→ What you have to do
Copy exactly the lines from the one containing "The height and" through the last line of the records below, both included, and leave out the pictures.

** Opening Supplied entries block **

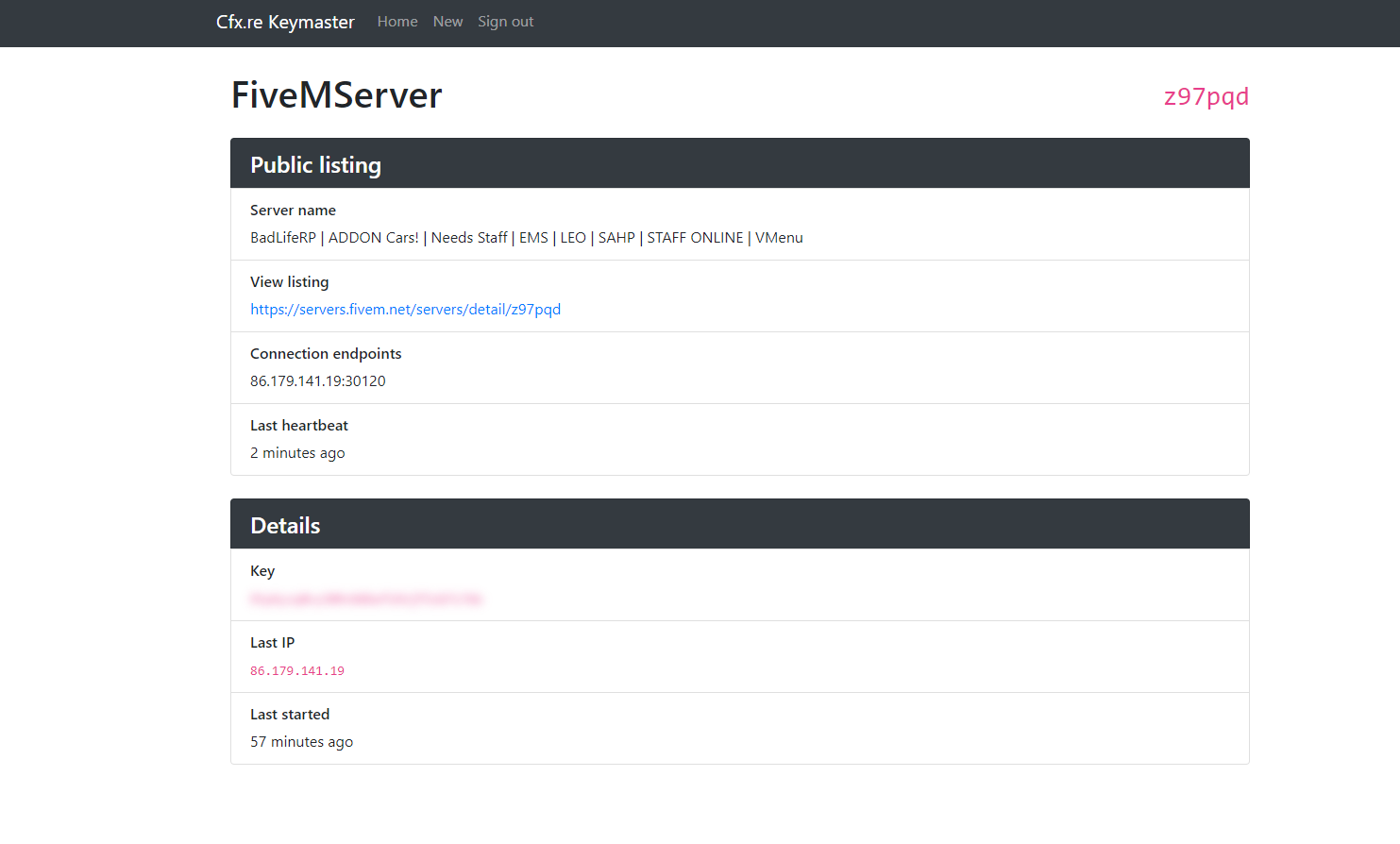Click the FiveMServer page title

(x=336, y=94)
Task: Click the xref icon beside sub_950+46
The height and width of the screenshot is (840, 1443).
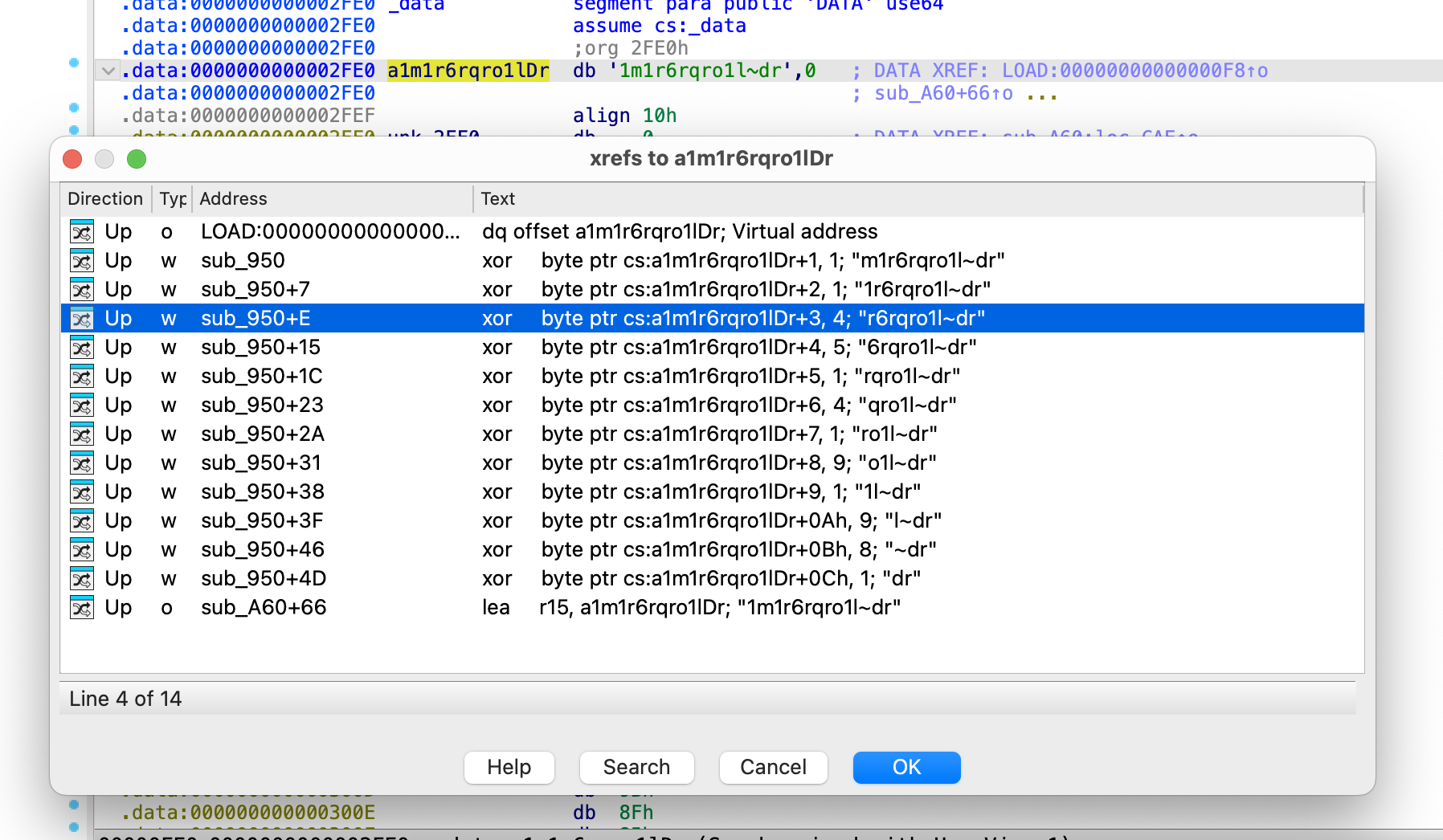Action: [x=82, y=550]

** Closing Supplied entries block **

→ Your response
The height and width of the screenshot is (840, 1443).
Action: [x=82, y=550]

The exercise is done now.